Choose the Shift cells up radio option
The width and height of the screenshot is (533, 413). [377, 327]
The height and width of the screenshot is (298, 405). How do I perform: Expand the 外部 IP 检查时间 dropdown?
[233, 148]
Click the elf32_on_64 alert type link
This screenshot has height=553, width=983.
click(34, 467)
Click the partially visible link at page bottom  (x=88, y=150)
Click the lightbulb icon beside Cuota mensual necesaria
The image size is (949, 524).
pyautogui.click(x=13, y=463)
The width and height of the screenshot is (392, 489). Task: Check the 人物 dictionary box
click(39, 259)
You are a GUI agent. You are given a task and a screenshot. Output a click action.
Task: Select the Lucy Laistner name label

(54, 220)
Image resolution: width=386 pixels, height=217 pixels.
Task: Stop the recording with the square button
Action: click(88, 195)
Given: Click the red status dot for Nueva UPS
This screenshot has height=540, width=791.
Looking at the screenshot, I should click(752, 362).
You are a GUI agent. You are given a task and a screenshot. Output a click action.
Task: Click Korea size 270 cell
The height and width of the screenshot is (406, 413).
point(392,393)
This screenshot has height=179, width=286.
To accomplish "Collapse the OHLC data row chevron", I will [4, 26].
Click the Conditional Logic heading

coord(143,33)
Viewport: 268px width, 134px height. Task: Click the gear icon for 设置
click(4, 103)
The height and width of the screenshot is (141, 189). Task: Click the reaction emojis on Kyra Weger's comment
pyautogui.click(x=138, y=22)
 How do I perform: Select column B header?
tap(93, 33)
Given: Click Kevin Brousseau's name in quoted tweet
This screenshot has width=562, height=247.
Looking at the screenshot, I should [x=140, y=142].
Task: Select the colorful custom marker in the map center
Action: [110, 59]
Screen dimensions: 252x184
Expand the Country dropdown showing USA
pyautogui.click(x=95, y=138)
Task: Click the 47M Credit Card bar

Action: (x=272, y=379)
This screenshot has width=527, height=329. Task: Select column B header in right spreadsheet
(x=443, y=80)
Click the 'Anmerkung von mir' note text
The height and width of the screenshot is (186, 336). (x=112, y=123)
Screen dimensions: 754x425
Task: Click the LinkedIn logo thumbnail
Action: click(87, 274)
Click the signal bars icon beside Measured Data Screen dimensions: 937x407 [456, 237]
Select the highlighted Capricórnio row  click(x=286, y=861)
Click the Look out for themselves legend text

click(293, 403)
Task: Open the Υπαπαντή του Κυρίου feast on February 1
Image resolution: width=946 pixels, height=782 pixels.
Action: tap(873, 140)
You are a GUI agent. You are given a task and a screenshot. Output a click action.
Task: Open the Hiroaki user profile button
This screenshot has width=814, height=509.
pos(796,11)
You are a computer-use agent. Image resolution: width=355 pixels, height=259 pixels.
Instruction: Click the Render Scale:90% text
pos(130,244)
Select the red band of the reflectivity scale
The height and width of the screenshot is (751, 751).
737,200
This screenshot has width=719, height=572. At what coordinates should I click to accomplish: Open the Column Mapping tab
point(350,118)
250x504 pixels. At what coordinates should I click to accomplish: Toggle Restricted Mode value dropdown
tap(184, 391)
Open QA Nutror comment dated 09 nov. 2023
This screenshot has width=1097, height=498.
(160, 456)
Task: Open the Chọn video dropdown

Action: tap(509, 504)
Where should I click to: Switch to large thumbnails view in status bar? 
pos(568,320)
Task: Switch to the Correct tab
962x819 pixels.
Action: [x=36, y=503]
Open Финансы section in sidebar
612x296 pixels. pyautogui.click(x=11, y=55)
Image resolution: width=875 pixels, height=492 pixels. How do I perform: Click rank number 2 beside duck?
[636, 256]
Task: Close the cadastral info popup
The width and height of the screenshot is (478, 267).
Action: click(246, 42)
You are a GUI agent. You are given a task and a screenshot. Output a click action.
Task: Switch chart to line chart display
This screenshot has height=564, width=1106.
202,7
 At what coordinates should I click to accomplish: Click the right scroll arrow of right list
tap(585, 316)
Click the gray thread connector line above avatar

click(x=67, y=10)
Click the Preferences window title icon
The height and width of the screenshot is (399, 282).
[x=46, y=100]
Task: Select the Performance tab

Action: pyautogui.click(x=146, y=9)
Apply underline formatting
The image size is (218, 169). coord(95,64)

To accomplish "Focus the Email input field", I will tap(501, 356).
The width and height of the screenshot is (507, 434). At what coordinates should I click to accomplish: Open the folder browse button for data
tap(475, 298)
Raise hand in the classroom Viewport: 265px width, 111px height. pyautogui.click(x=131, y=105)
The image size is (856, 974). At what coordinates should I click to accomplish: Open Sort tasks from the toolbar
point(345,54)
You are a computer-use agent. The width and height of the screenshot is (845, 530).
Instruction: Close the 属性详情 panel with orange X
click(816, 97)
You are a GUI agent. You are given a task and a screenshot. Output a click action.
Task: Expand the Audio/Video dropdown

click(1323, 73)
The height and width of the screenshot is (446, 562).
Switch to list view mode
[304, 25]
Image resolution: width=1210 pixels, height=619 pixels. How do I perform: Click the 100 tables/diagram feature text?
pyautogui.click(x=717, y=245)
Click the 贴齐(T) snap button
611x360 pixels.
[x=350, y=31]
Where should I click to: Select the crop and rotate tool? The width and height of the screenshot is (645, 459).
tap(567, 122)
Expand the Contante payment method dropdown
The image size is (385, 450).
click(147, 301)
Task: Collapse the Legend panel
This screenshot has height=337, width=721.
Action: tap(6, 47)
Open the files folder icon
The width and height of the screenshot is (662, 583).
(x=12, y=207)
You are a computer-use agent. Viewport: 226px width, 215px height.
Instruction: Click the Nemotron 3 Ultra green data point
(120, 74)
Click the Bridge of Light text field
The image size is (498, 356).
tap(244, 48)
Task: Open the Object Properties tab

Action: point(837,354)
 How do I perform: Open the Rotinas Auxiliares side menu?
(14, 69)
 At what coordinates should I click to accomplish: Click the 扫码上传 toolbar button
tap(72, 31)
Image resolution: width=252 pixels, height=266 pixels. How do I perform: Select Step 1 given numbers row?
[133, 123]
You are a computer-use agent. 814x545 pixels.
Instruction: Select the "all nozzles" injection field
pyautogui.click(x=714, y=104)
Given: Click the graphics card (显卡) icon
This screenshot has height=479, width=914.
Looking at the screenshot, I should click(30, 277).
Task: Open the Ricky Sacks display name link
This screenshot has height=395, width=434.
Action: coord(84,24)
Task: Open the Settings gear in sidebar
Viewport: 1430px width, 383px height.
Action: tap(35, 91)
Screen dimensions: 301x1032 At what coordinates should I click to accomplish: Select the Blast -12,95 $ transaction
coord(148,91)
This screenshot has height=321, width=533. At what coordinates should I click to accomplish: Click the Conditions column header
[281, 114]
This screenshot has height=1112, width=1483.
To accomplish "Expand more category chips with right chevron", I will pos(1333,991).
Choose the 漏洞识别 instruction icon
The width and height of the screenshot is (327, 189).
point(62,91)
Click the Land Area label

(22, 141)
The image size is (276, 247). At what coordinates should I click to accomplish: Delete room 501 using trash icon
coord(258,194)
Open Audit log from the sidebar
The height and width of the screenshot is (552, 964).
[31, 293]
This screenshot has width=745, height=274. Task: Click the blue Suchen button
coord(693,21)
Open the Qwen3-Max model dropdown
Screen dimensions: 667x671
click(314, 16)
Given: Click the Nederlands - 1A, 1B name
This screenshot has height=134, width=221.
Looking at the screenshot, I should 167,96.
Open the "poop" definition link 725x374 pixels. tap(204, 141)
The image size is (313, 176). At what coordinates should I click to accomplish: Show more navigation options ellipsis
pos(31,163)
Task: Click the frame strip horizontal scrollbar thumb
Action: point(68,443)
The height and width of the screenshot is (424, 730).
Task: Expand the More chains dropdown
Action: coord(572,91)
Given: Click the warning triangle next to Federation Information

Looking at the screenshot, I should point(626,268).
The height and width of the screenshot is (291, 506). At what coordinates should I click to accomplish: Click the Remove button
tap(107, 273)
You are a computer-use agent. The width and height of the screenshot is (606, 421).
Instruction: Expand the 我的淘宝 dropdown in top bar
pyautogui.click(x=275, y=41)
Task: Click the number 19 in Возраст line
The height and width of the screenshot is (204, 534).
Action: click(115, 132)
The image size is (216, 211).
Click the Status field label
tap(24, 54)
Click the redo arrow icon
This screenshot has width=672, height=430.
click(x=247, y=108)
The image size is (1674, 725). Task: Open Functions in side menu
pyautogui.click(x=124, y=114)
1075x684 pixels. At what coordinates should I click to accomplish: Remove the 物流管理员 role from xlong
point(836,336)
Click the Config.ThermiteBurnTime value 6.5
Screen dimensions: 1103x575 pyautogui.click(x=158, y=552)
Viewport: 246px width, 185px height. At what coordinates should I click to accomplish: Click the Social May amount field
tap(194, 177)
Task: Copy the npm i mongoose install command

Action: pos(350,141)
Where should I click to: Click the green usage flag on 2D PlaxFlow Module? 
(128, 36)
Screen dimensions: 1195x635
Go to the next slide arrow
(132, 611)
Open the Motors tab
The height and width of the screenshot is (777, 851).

- **GOAL OF THE EXERCISE**:
Which lines in the records above contain the string "Collapse"? Copy each one.

- **EXERCISE SOLUTION**:
To accomplish "Collapse the OHLC data row chevron", I will [4, 26].
Task: Collapse the Legend panel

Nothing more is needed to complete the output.